Aim of the task:
Of the entries below, return only those lines from the line with "thijs328 (58, 1722)" to the line with "kevin007 (60, 576)", exactly, both included.

****************

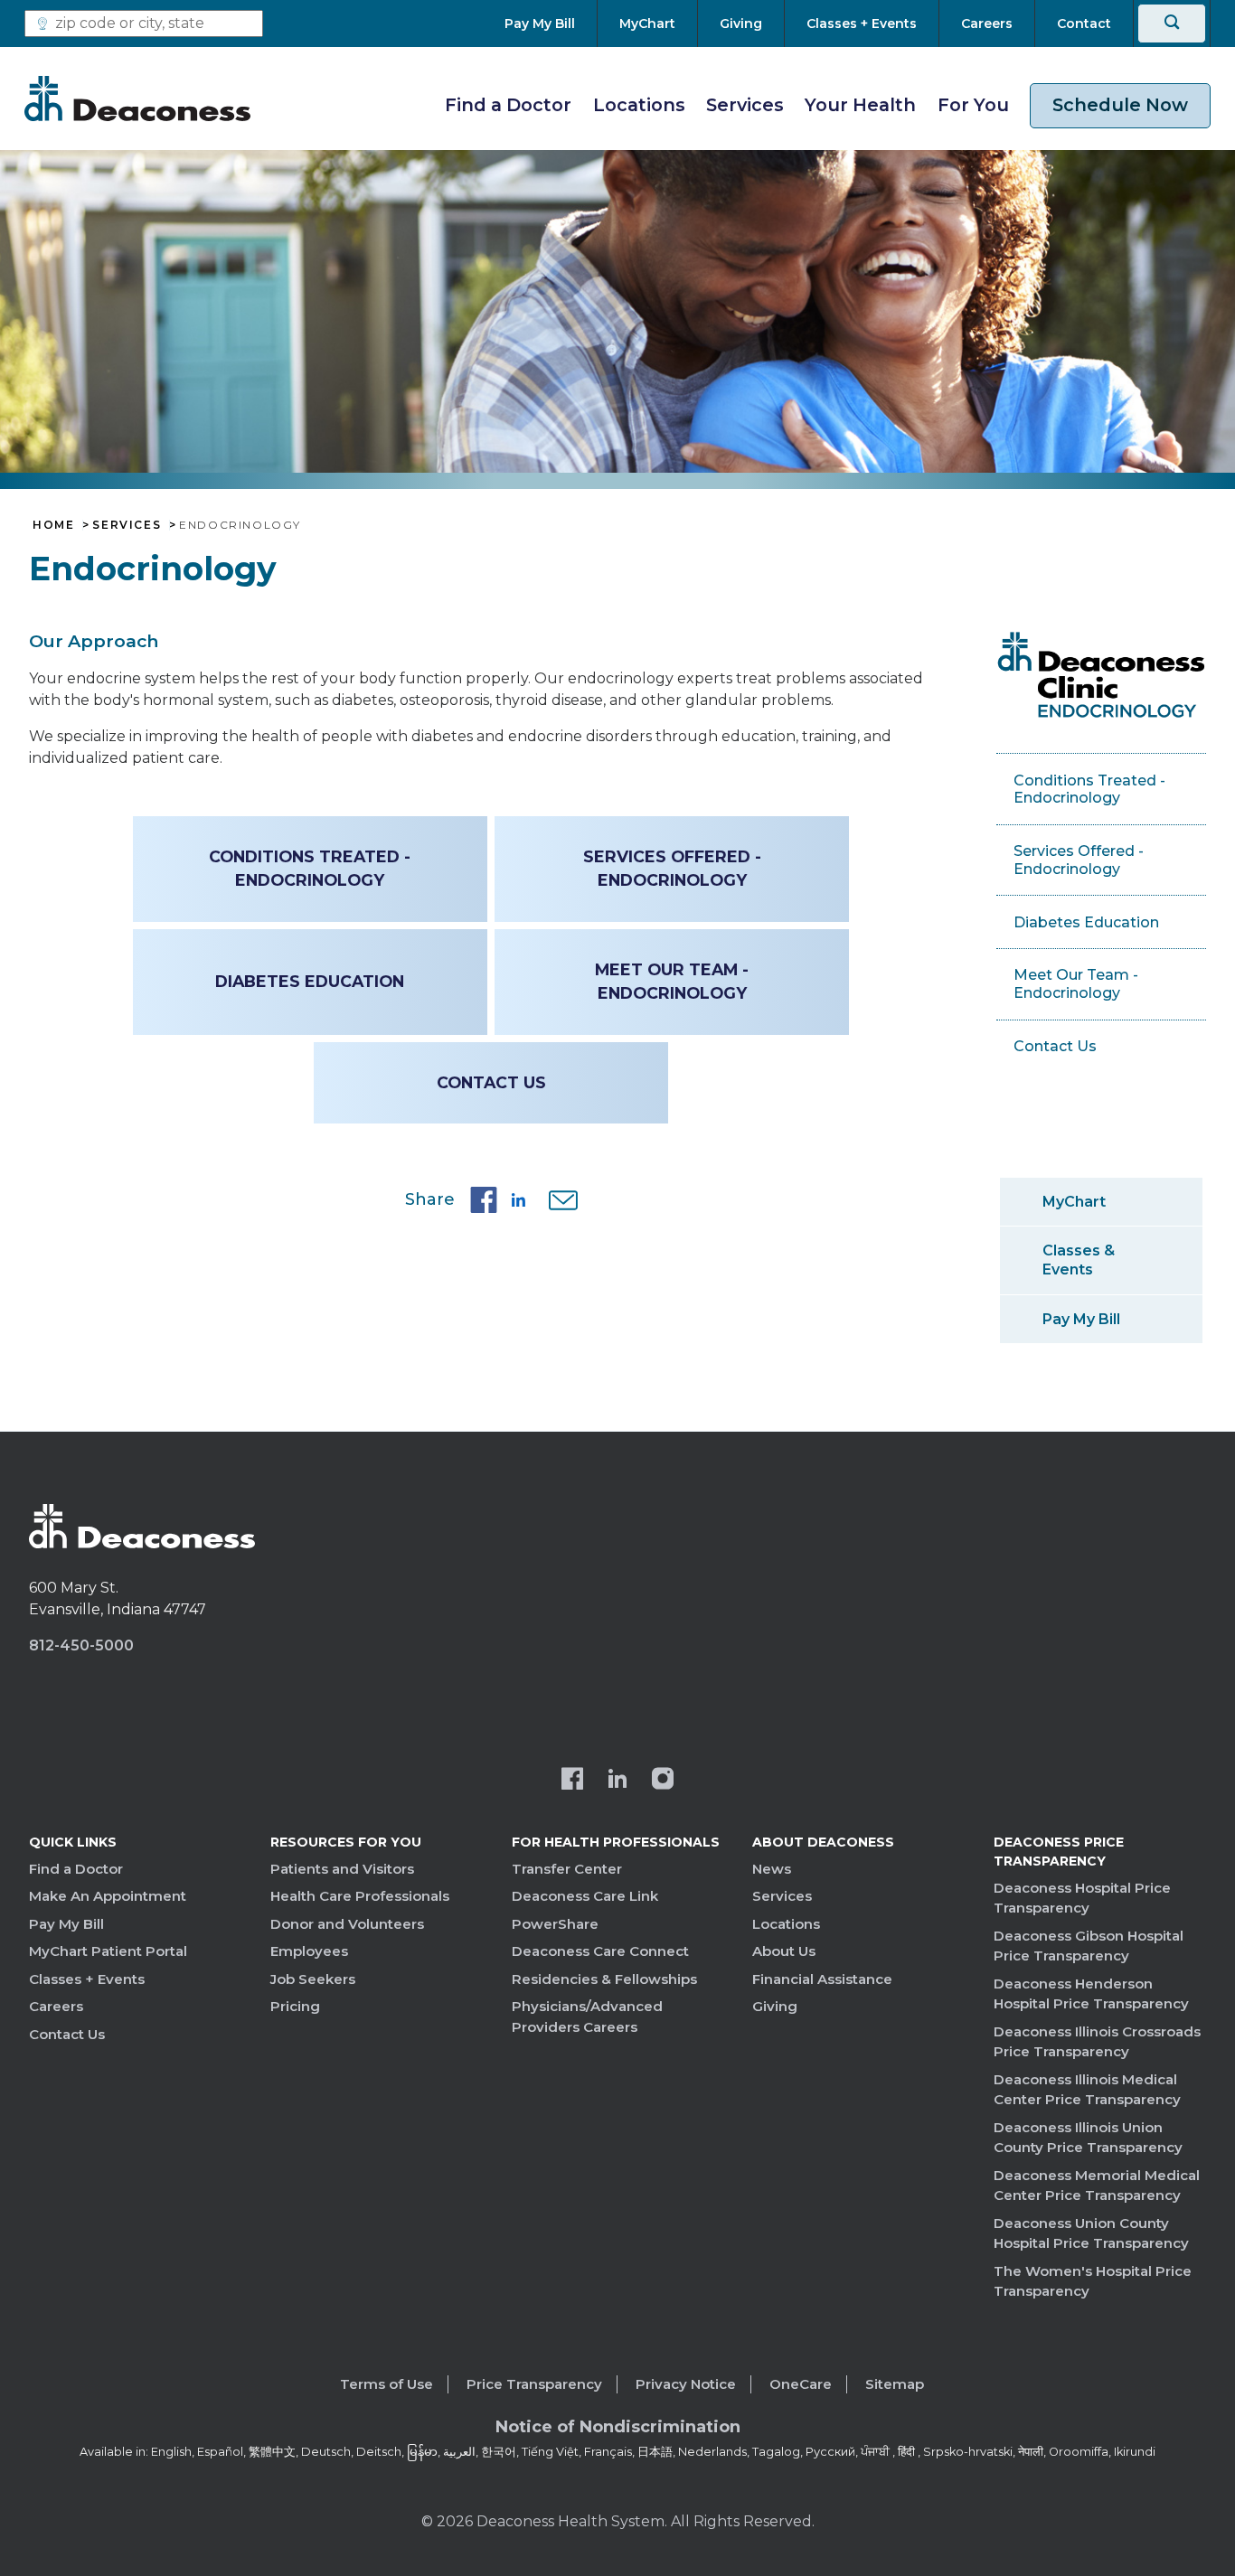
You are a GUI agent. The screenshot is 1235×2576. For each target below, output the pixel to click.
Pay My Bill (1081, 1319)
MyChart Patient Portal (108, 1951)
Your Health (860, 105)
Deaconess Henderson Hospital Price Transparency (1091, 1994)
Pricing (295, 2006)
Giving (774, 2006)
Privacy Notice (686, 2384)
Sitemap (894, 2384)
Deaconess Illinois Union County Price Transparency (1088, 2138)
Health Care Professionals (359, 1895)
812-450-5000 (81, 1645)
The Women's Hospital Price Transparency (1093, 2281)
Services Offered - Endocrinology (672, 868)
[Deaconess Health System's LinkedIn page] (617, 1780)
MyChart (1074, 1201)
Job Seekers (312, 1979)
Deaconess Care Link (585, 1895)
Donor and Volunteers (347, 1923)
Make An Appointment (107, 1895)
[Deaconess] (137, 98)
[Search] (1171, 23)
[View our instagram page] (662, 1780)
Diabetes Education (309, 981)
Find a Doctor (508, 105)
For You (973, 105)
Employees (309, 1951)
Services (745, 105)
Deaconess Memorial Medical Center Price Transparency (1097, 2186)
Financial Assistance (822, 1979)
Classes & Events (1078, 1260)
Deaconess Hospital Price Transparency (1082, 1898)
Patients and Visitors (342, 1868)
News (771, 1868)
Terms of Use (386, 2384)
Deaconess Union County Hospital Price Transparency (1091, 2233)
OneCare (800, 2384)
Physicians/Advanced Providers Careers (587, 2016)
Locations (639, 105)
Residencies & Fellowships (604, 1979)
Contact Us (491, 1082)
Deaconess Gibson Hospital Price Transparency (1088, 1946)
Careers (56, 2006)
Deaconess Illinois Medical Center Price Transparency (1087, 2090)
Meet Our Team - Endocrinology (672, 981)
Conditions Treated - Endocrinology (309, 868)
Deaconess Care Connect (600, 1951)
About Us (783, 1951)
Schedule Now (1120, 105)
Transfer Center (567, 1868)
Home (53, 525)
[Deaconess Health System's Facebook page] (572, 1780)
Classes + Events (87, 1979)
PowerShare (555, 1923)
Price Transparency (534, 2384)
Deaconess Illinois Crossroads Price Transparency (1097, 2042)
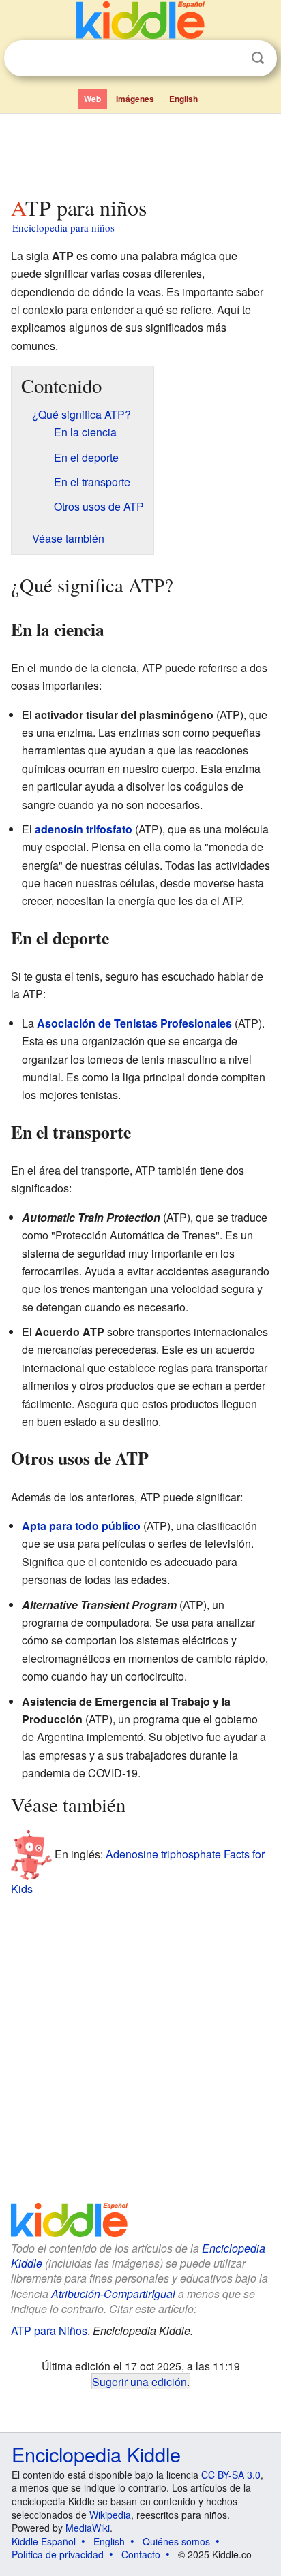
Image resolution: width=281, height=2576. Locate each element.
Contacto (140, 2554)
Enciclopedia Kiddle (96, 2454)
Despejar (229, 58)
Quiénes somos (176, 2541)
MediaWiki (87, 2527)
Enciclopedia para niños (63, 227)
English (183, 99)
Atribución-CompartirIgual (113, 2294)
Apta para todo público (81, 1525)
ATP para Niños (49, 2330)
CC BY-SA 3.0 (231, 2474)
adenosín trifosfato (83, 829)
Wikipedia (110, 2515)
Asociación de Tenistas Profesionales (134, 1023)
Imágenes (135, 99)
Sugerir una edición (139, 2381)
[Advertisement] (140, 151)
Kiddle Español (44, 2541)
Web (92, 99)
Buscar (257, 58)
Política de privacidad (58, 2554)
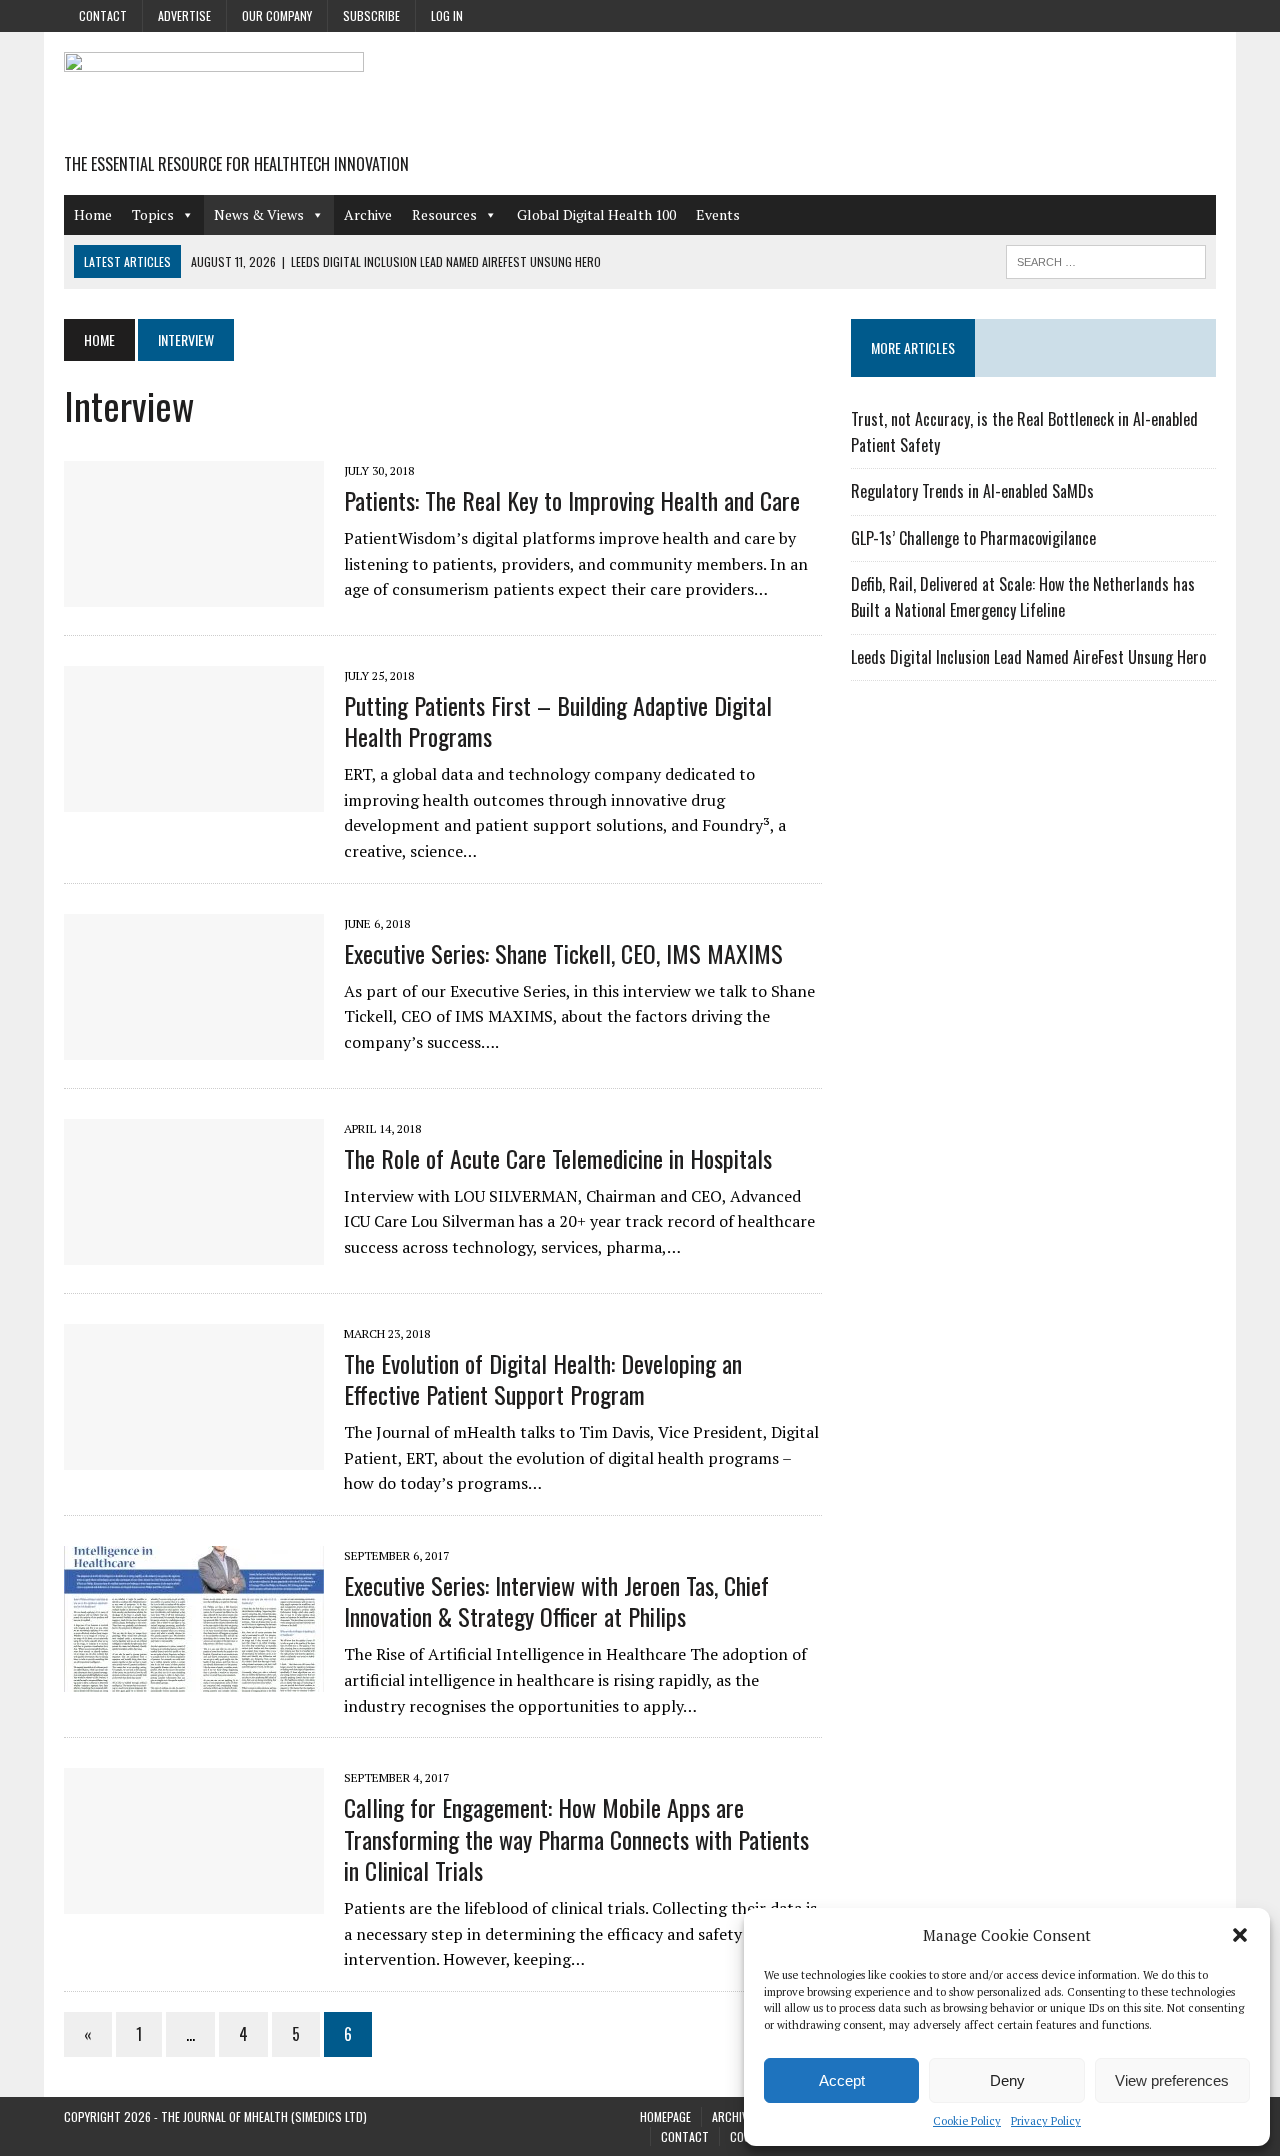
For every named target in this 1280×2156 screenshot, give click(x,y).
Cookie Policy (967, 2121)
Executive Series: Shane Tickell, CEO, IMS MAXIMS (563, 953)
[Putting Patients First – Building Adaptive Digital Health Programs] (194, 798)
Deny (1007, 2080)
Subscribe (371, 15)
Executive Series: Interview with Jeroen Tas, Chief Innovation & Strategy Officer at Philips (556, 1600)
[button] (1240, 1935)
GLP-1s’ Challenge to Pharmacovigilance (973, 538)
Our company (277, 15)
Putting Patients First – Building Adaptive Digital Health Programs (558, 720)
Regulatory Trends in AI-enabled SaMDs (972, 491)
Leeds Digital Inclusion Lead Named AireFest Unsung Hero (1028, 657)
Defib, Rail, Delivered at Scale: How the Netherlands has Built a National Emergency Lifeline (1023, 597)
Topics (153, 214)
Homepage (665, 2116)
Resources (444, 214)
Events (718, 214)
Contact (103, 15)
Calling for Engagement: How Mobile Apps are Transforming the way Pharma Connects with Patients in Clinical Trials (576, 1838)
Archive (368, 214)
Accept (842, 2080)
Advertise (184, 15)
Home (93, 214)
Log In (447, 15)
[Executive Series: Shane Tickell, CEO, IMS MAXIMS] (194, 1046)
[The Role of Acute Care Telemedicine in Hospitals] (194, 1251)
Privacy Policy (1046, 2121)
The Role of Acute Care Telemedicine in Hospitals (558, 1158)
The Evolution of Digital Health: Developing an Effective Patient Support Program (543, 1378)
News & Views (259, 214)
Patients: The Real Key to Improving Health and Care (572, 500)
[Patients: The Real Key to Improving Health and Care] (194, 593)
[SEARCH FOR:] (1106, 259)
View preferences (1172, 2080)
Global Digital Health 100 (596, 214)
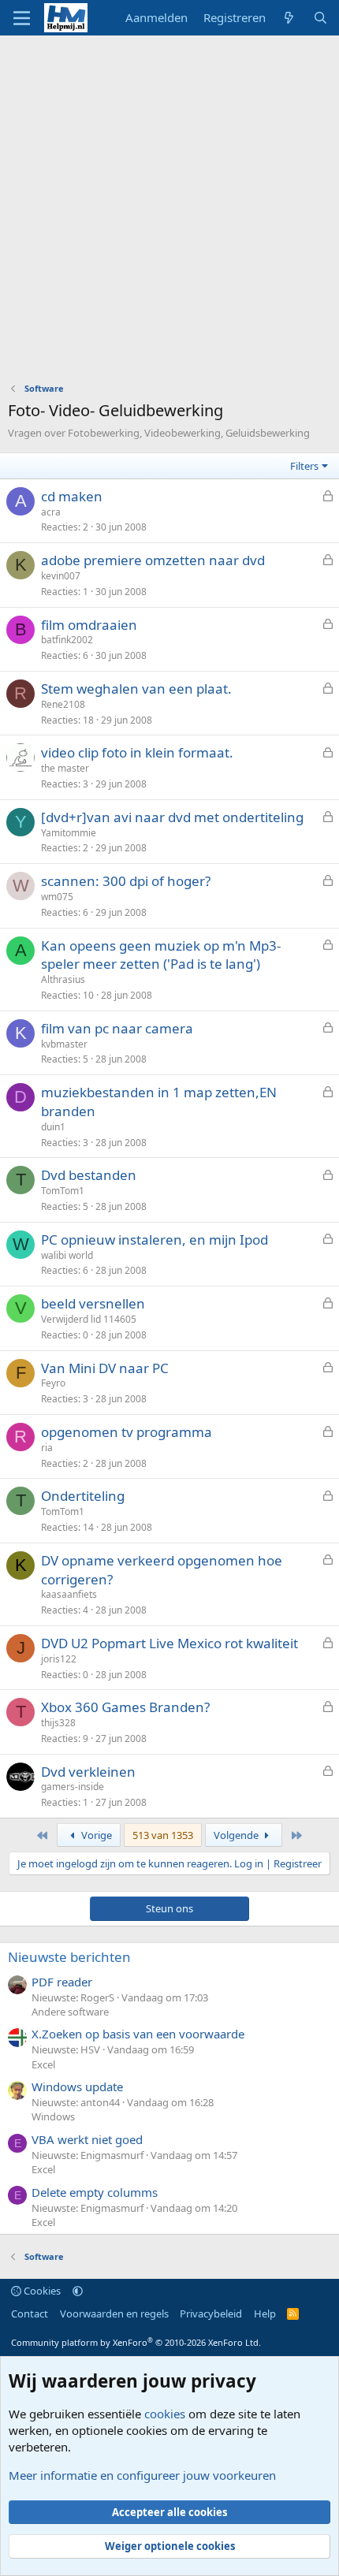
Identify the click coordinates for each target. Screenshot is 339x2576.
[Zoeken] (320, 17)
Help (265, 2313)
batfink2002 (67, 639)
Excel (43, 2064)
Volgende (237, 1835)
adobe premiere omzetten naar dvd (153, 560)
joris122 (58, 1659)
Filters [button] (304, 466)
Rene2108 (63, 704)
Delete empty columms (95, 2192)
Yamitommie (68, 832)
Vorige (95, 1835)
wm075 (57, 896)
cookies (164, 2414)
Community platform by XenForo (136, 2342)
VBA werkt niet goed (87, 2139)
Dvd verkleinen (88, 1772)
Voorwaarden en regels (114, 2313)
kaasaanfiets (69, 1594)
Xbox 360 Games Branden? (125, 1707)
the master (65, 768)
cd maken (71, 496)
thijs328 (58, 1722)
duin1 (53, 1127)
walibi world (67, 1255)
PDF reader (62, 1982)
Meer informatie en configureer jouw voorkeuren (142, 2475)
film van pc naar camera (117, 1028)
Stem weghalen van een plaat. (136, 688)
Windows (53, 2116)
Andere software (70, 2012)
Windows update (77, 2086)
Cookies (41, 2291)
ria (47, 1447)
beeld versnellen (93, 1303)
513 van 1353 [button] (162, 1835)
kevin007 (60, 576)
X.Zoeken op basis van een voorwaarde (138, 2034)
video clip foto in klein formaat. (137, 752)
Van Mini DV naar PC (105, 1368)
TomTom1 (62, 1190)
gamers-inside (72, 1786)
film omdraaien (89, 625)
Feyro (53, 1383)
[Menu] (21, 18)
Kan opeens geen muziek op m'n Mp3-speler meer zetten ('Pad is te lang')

****************

Answer below:
thijs328 (58, 1722)
duin1 (53, 1127)
walibi world (67, 1255)
PDF reader (62, 1982)
Meer informatie en configureer jouw voorkeuren (142, 2475)
film van pc naar camera (117, 1028)
Stem weghalen van een plaat. (136, 688)
Windows (53, 2116)
Andere software (70, 2012)
Windows update (77, 2086)
Cookies (41, 2291)
ria (47, 1447)
beeld versnellen (93, 1303)
513 van 1353 [button] (162, 1835)
kevin007 (60, 576)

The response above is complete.